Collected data
=== Begin Enclosure ===

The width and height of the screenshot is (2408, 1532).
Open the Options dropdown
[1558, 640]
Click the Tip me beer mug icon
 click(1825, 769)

=== End Enclosure ===

What you will do
An exact copy of all the records above is needed.

Written solution
The width and height of the screenshot is (2408, 1532).
Open the Options dropdown
[1558, 640]
Click the Tip me beer mug icon
 click(1825, 769)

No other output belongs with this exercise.